バンス副大統領は「ゼレンスキー大統領が執務室に入ってきた。私は彼と話しながら『大統領、あなたが大人しくしていれば、私も何も言いませんよ』と言った」と明かした。
そして「すると、ゼレンスキー大統領が軽く笑った。場の雰囲気を和らげるための軽い冗談だった」と付け加えた。
バンス副大統領はこのエピソードを「冷たい雰囲気を和らげようとした」という意図で紹介したが、事実だとすればゼレンスキー大統領にとっては屈辱以外の何物でもない。
米時事週刊誌『ニューズウィーク』は、バンス副大統領のこの発言がトランプ政権の外交政策を巡る論争に油を注ぐだろうと予測した。
バンス副大統領は、2月にトランプ大統領とゼレンスキー大統領が激しい口論の末に決裂した米・ウクライナ首脳会談の際にも「感謝の気持ちを忘れるな。米国とトランプ大統領に感謝の意を示せ」とゼレンスキー大統領を叱責したことがある。
副大統領は「大人しく…」記者は「素敵ですね」と服装を評価
ゼレンスキー氏、苦笑いとお世辞…
弱小国の屈辱以前に一部では、2月と比較して今回の会談は「和やか」だったと評価されていた。
実際、ゼレンスキー大統領を出迎えたトランプ大統領は、彼を見るなり「スーツ姿が素晴らしい」と褒め称えた。前回の会談で服装を問題視していたのとは明らかに異なる反応だった。
しかし、バンス氏の「冗談」を含め、詳細を見ると、むしろ2月よりも屈辱的な会談だったという見方もある。
例えば、前回の会談で「スーツは持っているのか」とゼレンスキー大統領を嘲笑し侮辱した米右派メディア『リアル・アメリカズ・ボイス』のブライアン・グレン記者は、今回の会談では「素晴らしい」とゼレンスキー大統領を称賛した。
これに対しゼレンスキー大統領が「私は服を変えたが、あなたはそのままだ」と切り返し、参加者たちは笑いを漏らした。
一見すると和やかな場面に見えるが、一国の首脳が他国の記者に面と向かって服装を評価されることはほとんど例がなく、依然として屈辱的だと言える。

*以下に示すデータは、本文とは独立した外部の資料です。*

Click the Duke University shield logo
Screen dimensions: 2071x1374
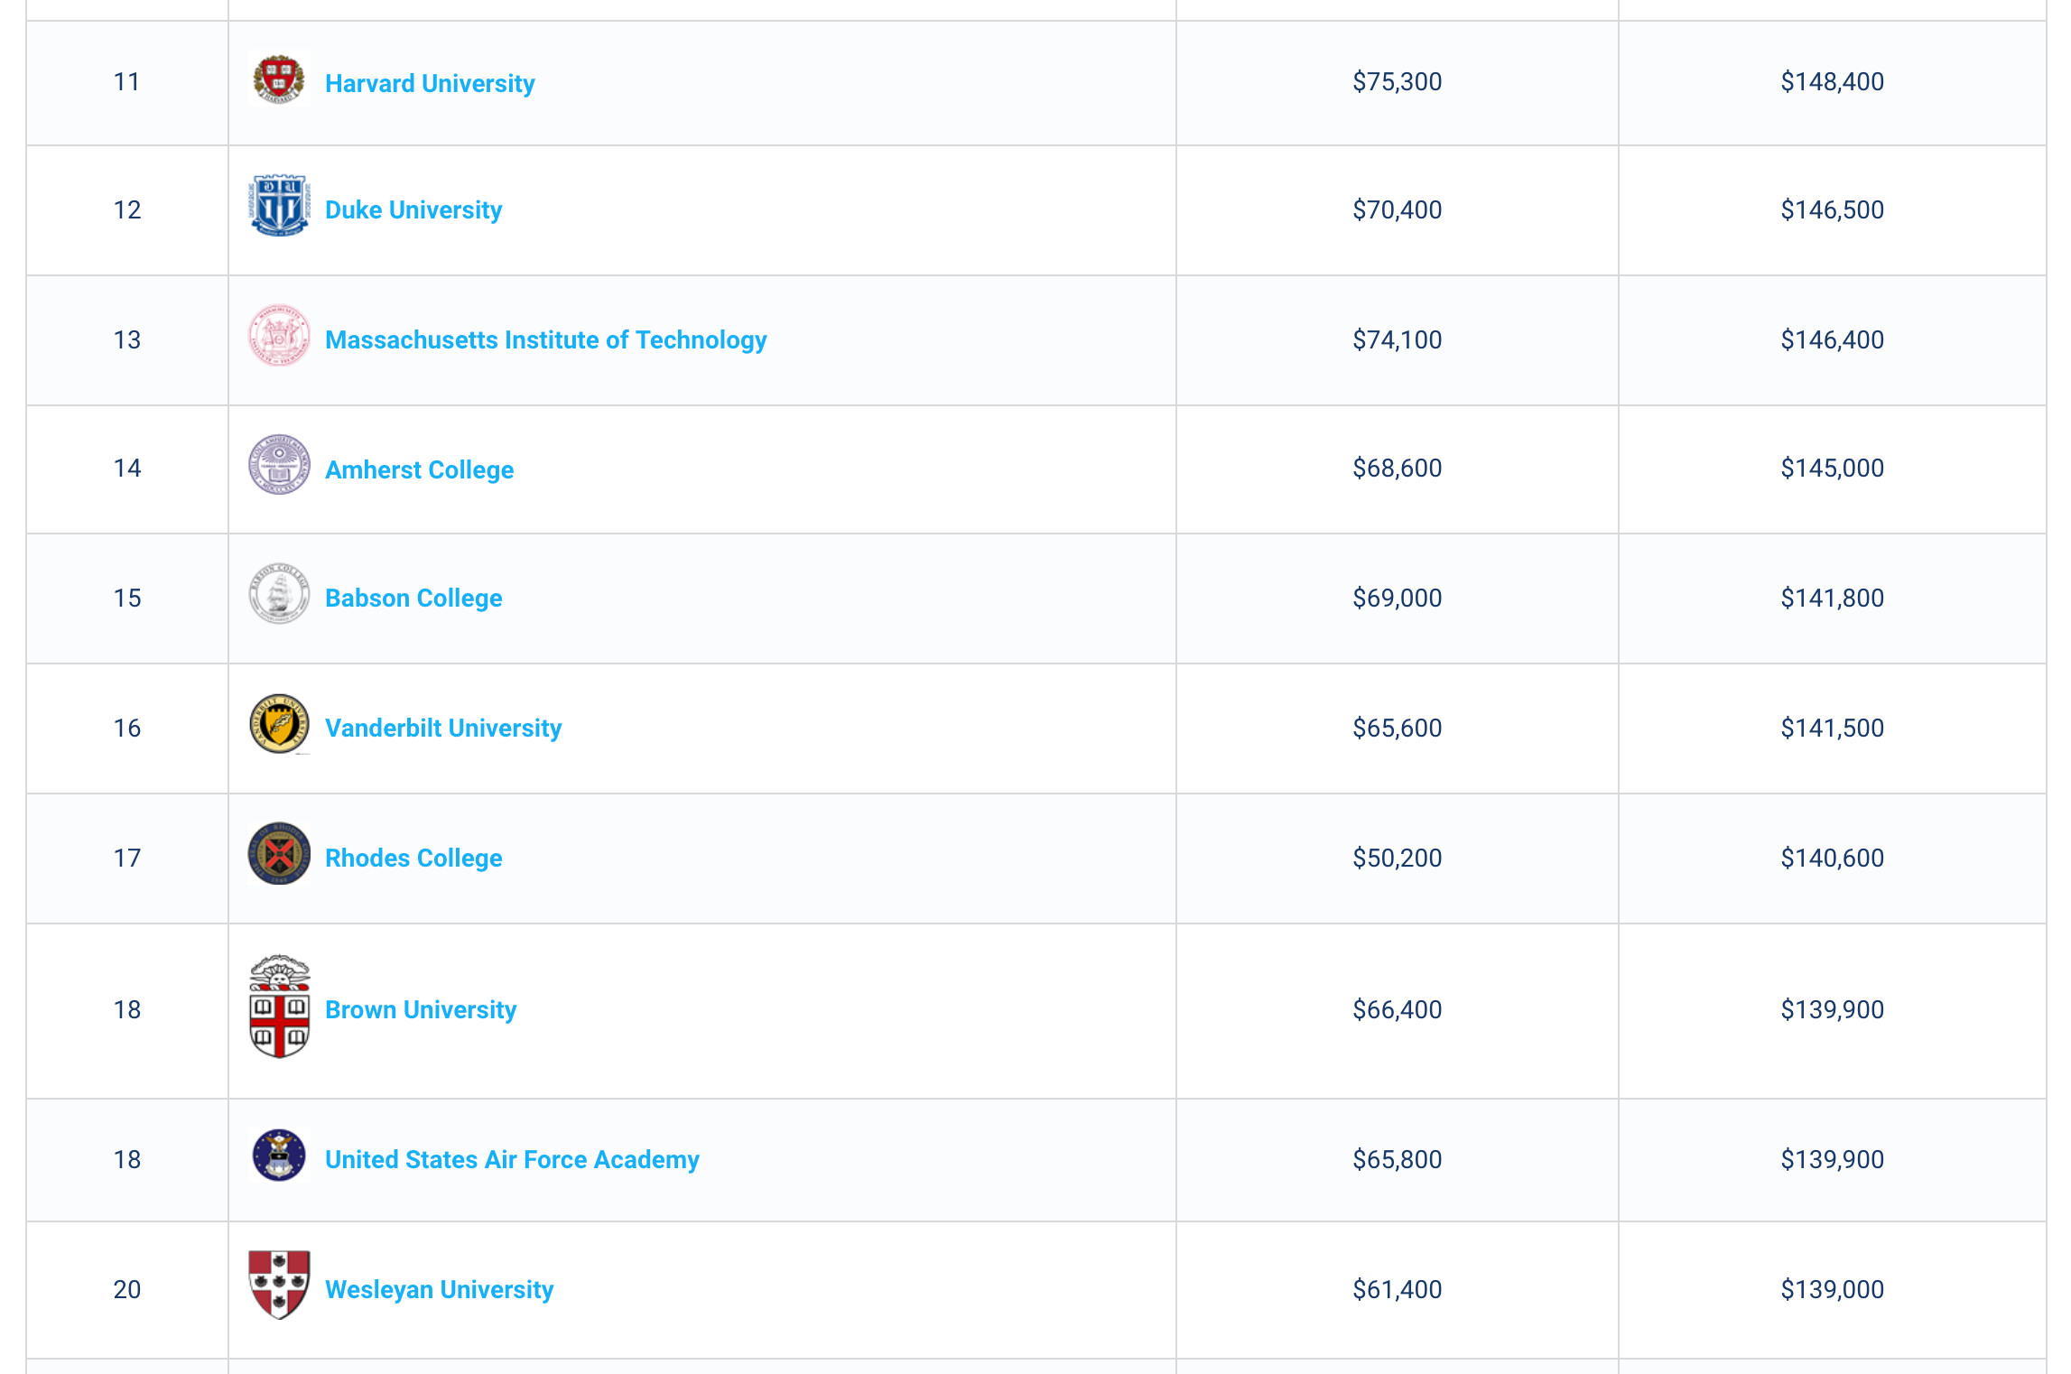click(279, 206)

もちろんゼレンスキー大統領は「スーツとネクタイを着用してください」というホワイトハウスからの事前の要請に従い、半ば仕方なくスーツを着用した。これにより停戦交渉の局面で「妥協する用意がある」というメッセージを伝えた。
しかし、彼が「戦争が終わったら(スーツを)着る」と述べ、最前線の大統領としての毅然とした姿勢を示していたことと比較すると、今回の会談は弱小国の悲哀をより一層浮き彫りにした。

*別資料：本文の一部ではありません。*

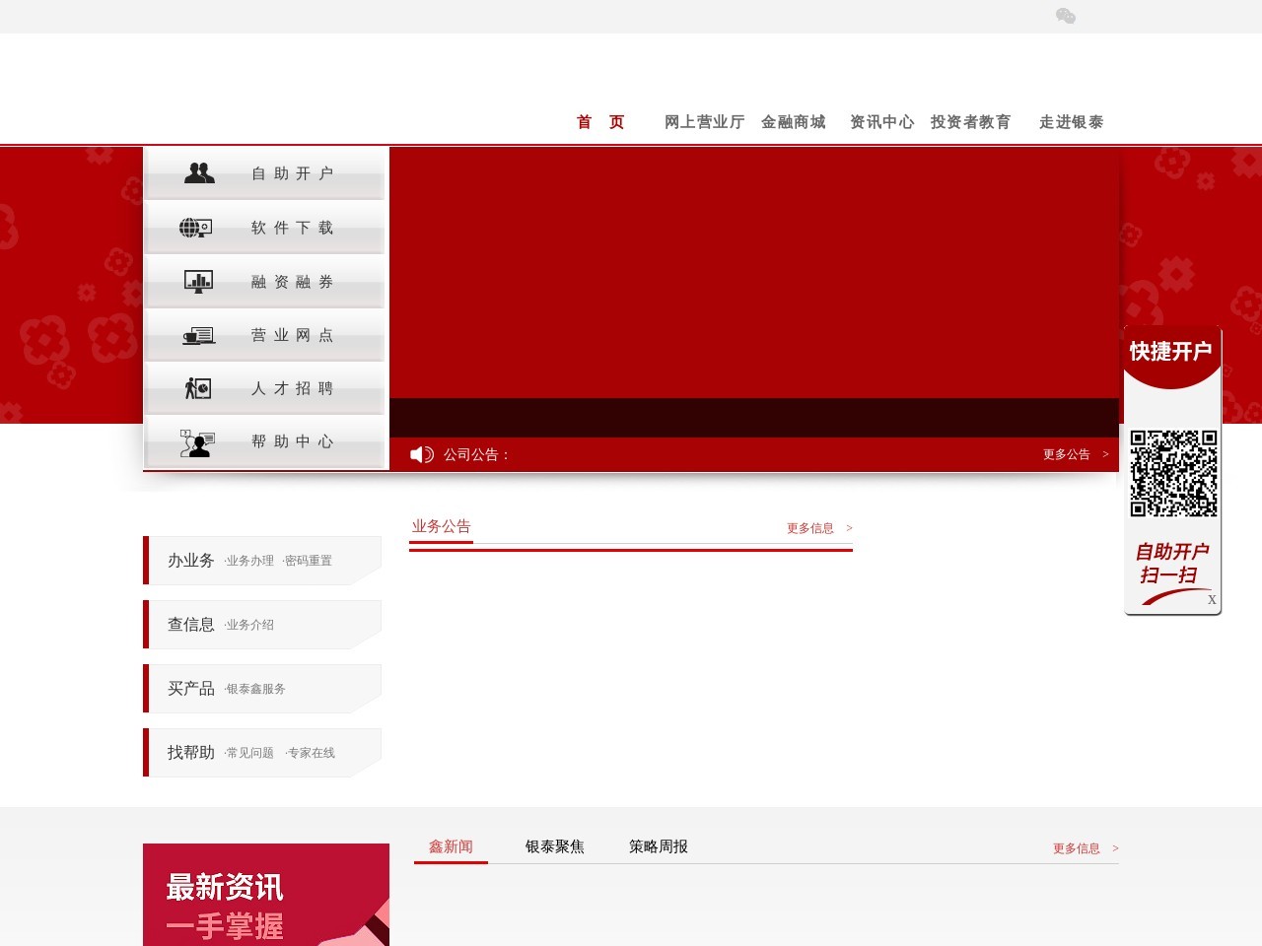Select the 鑫新闻 tab

click(451, 846)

バンス氏「ウクライナの安全保障、主にヨーロッパの役割」
「コルビー、『最小限の関与』をヨーロッパに通告」


一方、バンス副大統領はこの日のインタビューで、ウクライナの安全保障について「我々がその負担を負うべきだとは考えていない」と述べた。
バンス副大統領は「我々は戦争と殺戮を終わらせるために必要であれば支援すべきだ」としながらも、「何が起ころうと、どのような形になろうと、ヨーロッパが負担の『大部分』(lion’s share)を担うべきだ。これは彼らの大陸であり、彼らの安全保障の問題だ」と強調した。

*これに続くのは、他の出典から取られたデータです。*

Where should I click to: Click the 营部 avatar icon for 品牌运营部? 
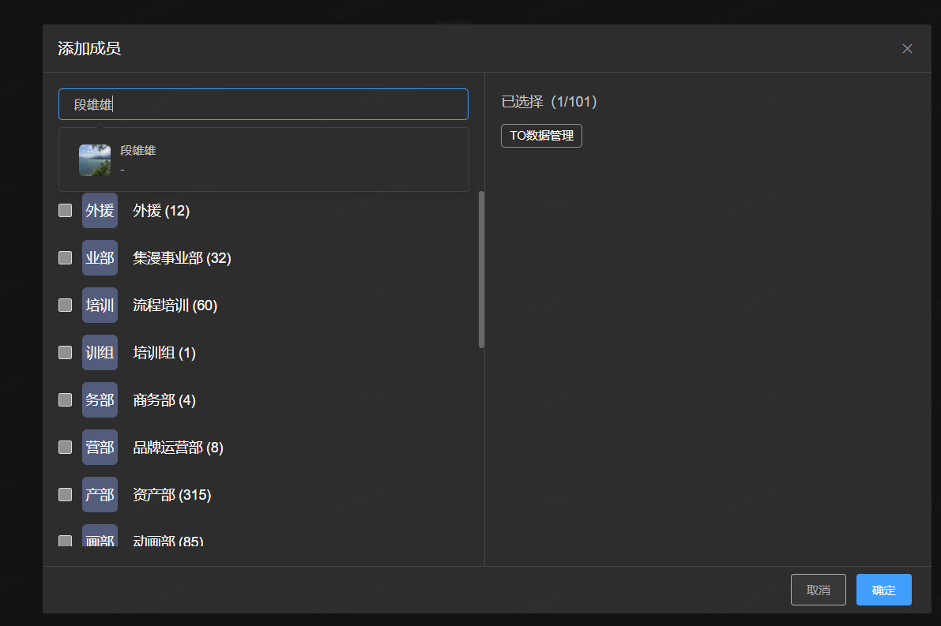[100, 448]
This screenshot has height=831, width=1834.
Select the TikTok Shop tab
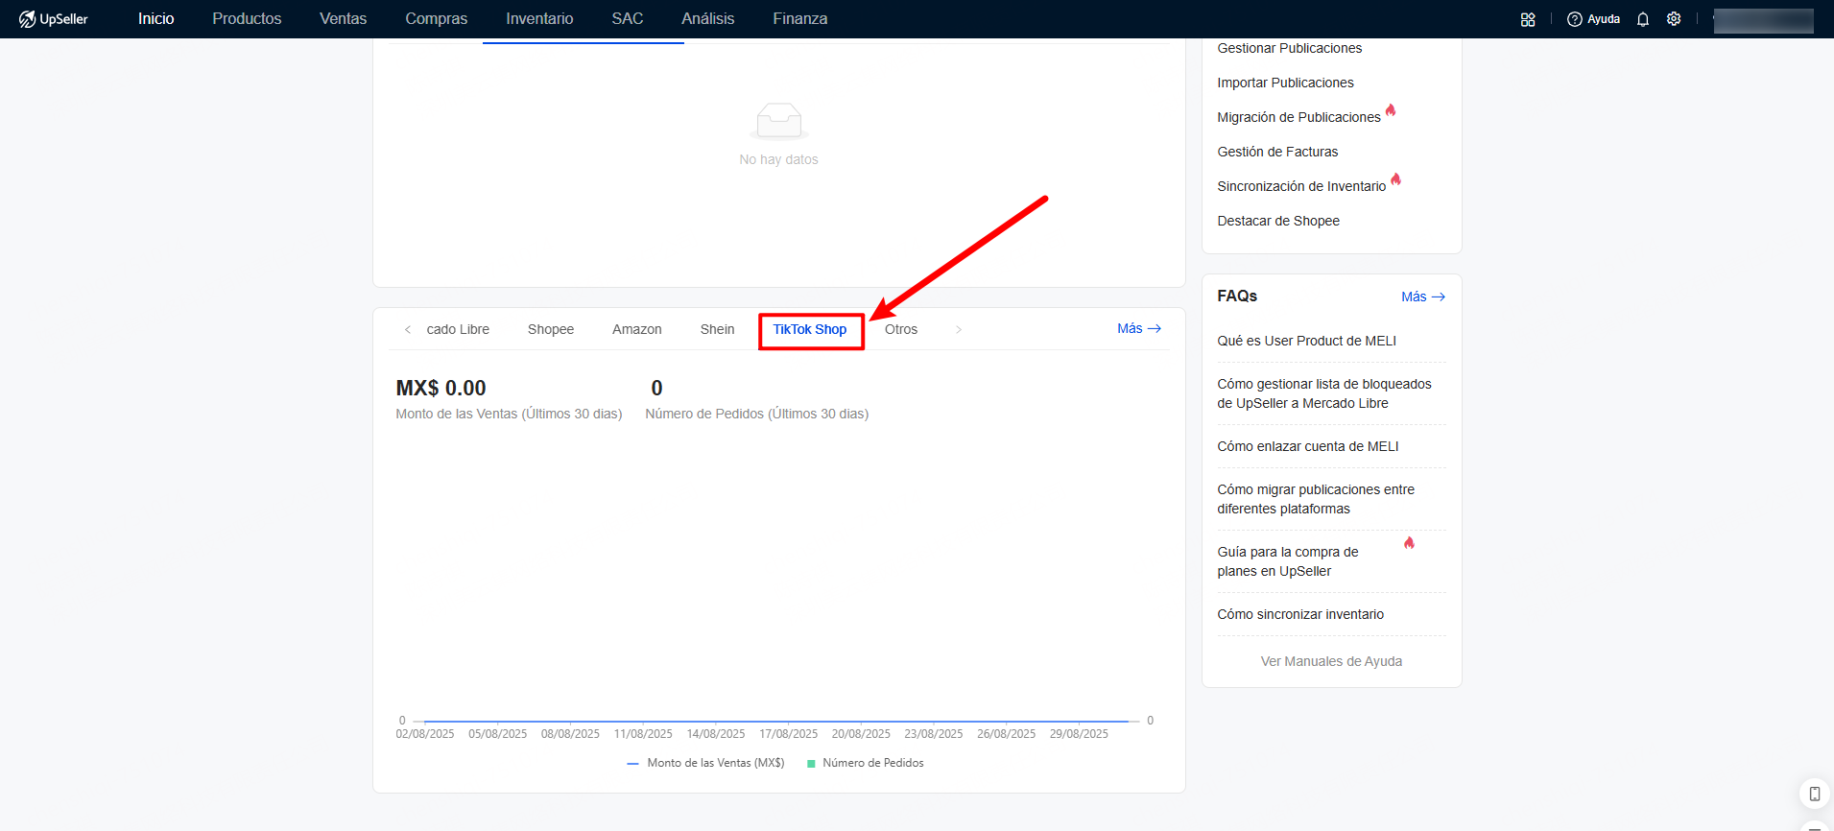click(x=810, y=329)
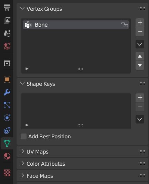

また「米国は(ウクライナへの安全保障提供に関する)対話には前向きだが、まず戦争を終結させるために何が必要かを見極めるまでは約束はしない」と付け加えた。
米政治専門メディア『ポリティコ』によると、エルブリッジ・コルビー米国防次官(政策担当)も前日、欧州諸国の軍首脳らとの会議で「最小限の役割しか果たさない」との方針を伝えたという。
コルビー次官は英国、フランス、ドイツ、フィンランドの軍首脳が集まった場で「米国がウクライナをどう支援するか」との問いに対し、このように答えたとされる。
これは米国がウクライナの安全保障責任を欧州に押し付け、「後退」している最も明確な兆候の一つと解釈される。
先日、トランプ大統領は前日のフォックスニュースのインタビューでウクライナへの米軍派遣の可能性を否定しつつ、米国が検討できる安全保障オプションとして「空中支援」を挙げていた。